### Given passage
● ● ● ●

I invented a language and wrote a full compiler for it (from parsing source to generating X86 code). This was for a research project as an undergraduate. It took me about a year, working a few hours a week.

My main goal was really to learn how compilers are implemented. I really think the best way to learn about something is by doing it. My architecture wasn't the best, and I've since worked on a couple different compilers, so I know what to do better next time.

My second goal was just to explore programming language ideas. After I got the basic architecture, I spent most of my time playing with language features. I combined first class functions and classes in one language, and I added generics (both for functions and classes) and type inference.

The project is defunct now since I've moved onto other things, but it was definitely worthwhile. I learned a lot.

Jay Conrod
Dang, that's really cool.
Jon Smock
+2  A: 

Yes - back in the 80s. It was an assignment at University, as part of the compiler course - and was a minimal C language. Oh - the joys of working with Lex and Yacc. If you ever find yourself in this situation, either invest time in learning something like Antlr or GOLD, or get yourself a copy of Lex and Yacc.

Pete OHanlon
+2  A: 

I wrote the rule scripting language for a system at work. I came up with the syntax, runtime, function library, etc. out of whole cloth, and implemented the language in Java. It's primary benefit was that it nicely exposed our data model to developers of the rule sets.

This was all in Java.

If I were to do it again, I'm not sure that I would, but to be honest I'm not sure that I wouldn't either. The data model in this case was rather tricky, and the language offered good value in cleanly manipulating that model. If I could duplicate that readily in another language through it's normal extensibility, I'd do that. But frankly I can't think of a language extensible enough to let me really do it save for Lisp, and there's no way I'd be crafting a Lisp for the rule developers.

But I certainly would make an effort to try and leverage an existing language first (but I doubt I'd go as far as hacking an existing languages grammar/runtime). I'd want to work within the language itself.

Will Hartung
+2  A: 

I wrote a functional, interpreted language in Oz as a school project. I learned a lot about abstract syntax trees. The language was quite useless, but I still have the small programs I wrote in it lying around:

      if x==0 then 0 else
         if x==1 then 1 else
            call fib(x-1) + call fib(x-2)
   call fib(12)

That calculates Fibonacci number 12.

If I remember correctly, the language only supports two types; positive integers and boolean values, and there is no possibility of strings. Also, any program written in it will only ever print one number.

A few of these programs were part of the specification we worked from, and because of the requirement of positive integers, subtraction had frequent underflows. The professor for this course had not taken this into consideration, and as such, one of the specified programs had a bug where it would not run if you programmed your interpreter properly.

Vegard Larsen
"call fib(12) ... That calculates Fibonacci number 12." -- oh, is that what it does? :)
Dustin Getz
+2  A: 

Yes, three of them:

  1. One OOP TIL (like Fourth) for graphics to run a 2D CAD drawing engine [GIGL = GIGL Interactive Graphics Language] (1984),
  2. one OOPL in C for app dev [SOIL = Simplified Object Interaction Language] (1985), and
  3. an OOP extension in a macrocompiler as a (short-lived) commercial product [Flex_Ability_] (1986)

● ● ● ●

### Supplied entries
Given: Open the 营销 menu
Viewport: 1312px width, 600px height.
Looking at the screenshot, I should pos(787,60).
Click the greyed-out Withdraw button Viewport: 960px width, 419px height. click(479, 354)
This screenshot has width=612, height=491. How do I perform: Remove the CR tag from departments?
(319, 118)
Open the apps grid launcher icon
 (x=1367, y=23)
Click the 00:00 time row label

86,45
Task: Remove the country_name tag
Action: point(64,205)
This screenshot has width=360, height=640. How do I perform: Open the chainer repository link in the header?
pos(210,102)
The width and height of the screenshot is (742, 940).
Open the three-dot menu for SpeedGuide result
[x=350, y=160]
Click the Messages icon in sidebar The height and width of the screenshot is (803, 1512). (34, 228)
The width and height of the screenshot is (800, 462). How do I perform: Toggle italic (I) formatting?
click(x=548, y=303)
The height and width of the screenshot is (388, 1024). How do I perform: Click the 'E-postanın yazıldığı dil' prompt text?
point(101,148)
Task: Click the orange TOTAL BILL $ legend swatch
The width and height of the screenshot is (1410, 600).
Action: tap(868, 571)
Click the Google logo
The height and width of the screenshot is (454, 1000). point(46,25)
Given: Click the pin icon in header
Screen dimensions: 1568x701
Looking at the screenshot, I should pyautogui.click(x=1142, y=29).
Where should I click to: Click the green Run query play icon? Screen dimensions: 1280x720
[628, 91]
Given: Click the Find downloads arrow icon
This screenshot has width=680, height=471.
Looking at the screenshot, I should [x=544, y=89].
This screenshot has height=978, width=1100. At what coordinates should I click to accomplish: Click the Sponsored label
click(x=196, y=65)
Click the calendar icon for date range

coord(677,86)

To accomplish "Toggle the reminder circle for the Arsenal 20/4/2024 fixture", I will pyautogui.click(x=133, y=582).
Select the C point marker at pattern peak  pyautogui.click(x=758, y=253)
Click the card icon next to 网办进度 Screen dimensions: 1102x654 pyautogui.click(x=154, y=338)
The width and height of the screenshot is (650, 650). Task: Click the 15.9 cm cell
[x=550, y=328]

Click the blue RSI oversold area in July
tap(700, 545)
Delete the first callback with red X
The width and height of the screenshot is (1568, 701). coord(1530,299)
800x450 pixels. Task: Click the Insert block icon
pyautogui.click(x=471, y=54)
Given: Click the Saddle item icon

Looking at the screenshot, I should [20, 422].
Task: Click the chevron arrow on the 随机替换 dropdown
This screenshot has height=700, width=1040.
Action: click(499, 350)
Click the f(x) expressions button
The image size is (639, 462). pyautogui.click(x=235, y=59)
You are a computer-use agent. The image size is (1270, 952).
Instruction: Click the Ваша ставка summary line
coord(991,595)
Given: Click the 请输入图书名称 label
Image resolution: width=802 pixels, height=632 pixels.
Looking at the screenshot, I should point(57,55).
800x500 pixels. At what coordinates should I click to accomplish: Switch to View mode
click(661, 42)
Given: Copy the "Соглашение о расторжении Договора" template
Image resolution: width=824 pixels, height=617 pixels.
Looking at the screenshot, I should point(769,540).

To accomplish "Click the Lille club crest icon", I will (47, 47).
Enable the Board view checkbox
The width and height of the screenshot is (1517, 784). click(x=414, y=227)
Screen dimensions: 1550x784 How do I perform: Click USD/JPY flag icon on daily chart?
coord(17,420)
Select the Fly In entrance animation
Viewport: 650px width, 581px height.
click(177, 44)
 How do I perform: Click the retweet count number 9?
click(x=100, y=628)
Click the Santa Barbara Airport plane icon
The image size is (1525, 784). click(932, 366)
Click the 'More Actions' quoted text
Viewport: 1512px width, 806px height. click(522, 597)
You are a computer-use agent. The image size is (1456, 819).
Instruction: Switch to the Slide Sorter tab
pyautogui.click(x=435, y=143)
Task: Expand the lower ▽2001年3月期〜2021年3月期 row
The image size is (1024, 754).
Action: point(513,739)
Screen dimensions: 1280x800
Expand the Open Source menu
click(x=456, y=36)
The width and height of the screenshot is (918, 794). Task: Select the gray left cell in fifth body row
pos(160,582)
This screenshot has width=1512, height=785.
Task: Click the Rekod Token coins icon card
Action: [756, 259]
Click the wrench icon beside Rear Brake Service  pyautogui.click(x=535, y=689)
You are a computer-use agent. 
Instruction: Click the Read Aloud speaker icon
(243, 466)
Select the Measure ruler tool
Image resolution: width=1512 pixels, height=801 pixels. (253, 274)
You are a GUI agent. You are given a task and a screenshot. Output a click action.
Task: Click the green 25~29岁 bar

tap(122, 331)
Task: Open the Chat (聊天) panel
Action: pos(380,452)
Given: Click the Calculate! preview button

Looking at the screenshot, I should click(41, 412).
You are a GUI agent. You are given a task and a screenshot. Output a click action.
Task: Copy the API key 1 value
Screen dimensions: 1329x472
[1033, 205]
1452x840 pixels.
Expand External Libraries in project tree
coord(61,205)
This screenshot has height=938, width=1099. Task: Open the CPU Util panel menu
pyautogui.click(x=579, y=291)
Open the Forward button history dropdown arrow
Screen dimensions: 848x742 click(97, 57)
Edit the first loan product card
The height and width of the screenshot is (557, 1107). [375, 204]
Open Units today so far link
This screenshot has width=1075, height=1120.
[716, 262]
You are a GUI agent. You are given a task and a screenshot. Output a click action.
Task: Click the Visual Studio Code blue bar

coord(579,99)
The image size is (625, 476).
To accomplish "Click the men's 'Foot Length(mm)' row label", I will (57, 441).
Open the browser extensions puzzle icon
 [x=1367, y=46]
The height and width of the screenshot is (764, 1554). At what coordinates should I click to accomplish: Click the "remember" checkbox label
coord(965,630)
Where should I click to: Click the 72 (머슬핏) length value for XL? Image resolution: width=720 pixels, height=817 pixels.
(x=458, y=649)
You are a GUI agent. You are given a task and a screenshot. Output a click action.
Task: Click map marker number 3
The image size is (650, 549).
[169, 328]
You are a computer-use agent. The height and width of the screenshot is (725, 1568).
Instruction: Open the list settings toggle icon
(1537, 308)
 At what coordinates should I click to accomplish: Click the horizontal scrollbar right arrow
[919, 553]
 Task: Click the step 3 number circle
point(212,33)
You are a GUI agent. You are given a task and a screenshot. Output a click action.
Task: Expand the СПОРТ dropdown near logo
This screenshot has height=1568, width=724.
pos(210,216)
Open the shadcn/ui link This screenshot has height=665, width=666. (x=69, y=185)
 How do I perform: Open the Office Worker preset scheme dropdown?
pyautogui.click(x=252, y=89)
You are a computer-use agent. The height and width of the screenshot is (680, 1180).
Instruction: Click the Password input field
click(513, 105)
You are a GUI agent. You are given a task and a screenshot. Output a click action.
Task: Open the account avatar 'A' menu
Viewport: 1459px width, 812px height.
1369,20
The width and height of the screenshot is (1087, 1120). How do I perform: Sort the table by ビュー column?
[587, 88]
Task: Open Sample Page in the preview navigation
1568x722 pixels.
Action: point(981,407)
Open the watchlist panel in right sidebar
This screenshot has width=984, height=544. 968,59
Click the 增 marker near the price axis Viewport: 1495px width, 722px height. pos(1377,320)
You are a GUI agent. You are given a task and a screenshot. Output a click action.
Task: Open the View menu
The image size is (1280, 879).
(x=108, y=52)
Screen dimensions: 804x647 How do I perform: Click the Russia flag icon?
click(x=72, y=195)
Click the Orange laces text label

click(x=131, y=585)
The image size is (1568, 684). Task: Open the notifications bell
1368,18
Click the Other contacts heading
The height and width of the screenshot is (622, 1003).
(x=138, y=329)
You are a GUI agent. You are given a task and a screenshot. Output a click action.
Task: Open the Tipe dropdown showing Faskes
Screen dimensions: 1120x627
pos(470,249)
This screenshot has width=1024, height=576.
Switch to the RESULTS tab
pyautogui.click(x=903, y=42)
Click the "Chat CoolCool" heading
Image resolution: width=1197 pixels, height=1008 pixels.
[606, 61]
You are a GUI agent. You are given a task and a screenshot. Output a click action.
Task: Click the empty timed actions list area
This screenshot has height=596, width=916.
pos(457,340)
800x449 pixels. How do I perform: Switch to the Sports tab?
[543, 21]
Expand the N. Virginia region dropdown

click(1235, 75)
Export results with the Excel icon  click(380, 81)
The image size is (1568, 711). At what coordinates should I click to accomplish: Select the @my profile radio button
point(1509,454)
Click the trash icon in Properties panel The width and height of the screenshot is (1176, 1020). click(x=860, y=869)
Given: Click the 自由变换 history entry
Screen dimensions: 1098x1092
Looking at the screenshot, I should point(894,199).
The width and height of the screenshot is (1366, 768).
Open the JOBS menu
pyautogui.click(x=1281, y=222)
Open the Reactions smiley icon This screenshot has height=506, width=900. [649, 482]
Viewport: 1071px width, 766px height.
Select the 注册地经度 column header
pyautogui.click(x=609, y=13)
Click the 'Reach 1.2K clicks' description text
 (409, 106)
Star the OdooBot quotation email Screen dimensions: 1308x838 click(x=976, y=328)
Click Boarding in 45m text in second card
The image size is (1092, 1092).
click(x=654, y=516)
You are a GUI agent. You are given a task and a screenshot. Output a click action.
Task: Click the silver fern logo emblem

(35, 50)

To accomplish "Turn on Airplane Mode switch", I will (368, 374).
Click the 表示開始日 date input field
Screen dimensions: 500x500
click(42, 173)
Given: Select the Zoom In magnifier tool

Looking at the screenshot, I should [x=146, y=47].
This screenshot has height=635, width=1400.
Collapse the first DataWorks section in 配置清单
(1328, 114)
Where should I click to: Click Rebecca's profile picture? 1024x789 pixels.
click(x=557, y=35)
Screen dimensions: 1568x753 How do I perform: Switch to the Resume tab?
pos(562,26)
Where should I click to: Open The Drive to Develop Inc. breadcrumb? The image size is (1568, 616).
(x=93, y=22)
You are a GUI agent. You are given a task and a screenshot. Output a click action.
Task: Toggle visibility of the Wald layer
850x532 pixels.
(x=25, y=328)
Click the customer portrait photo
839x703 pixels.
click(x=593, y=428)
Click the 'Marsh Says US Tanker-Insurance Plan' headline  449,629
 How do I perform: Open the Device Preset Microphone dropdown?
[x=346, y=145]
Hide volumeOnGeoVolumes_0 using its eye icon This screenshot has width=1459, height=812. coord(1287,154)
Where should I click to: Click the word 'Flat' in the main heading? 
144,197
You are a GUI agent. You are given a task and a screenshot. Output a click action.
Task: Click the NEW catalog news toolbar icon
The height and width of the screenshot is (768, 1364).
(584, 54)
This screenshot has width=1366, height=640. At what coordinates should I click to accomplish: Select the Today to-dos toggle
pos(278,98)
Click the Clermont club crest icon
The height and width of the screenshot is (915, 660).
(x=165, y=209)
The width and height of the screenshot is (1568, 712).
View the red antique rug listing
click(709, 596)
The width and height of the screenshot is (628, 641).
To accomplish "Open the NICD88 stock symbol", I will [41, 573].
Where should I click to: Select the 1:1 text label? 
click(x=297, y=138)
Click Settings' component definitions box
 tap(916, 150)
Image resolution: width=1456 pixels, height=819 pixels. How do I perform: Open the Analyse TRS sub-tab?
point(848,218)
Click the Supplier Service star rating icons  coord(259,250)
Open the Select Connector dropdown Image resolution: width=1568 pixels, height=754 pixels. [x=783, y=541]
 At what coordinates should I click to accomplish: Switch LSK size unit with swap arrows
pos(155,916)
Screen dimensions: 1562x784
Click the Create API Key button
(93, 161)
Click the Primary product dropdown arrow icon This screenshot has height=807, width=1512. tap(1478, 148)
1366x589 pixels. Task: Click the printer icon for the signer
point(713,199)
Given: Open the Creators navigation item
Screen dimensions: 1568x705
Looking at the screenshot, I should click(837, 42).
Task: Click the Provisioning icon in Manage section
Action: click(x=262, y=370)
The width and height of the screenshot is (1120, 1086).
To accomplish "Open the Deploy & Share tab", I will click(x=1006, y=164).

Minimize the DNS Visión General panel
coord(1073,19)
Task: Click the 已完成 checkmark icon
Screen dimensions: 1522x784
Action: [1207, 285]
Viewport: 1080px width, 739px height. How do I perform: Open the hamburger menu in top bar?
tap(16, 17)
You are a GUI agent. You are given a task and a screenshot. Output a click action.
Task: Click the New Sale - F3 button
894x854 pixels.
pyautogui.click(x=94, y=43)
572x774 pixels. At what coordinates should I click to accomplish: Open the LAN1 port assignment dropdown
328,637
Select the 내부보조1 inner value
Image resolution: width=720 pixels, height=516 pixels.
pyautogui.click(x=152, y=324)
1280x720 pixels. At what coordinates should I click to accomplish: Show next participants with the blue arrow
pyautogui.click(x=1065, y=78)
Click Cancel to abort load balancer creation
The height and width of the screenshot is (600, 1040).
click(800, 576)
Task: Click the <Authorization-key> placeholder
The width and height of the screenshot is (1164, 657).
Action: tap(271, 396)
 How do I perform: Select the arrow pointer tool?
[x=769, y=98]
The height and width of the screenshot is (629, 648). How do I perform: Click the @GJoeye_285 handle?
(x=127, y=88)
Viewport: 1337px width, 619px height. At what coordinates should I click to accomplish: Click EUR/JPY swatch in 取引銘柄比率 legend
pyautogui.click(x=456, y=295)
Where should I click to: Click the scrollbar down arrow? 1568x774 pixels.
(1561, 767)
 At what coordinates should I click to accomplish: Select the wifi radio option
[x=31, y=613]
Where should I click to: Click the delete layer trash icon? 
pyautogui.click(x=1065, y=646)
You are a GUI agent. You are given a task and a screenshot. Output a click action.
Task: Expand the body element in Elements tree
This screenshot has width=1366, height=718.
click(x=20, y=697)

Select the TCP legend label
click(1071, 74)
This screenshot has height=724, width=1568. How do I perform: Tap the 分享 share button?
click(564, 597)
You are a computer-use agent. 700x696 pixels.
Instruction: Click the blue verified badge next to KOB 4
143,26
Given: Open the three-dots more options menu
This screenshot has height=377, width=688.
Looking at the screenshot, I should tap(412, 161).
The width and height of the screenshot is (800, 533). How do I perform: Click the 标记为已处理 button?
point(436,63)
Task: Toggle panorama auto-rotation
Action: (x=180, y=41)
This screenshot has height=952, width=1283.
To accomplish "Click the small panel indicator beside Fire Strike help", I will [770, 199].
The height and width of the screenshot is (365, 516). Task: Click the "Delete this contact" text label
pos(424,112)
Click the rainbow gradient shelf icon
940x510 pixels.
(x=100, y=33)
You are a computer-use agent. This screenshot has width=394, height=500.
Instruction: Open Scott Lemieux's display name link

● ● ● ●

### Goals
A) Please list every name that stands alone on its own line in the forum thread about inventing programming languages.
B) Return each line of the records in which the string "crest" appears.

### Response list
A) Jay Conrod, Jon Smock, Pete OHanlon, Will Hartung, Vegard Larsen, Dustin Getz

B)
To accomplish "Click the Lille club crest icon", I will (47, 47).
Click the Clermont club crest icon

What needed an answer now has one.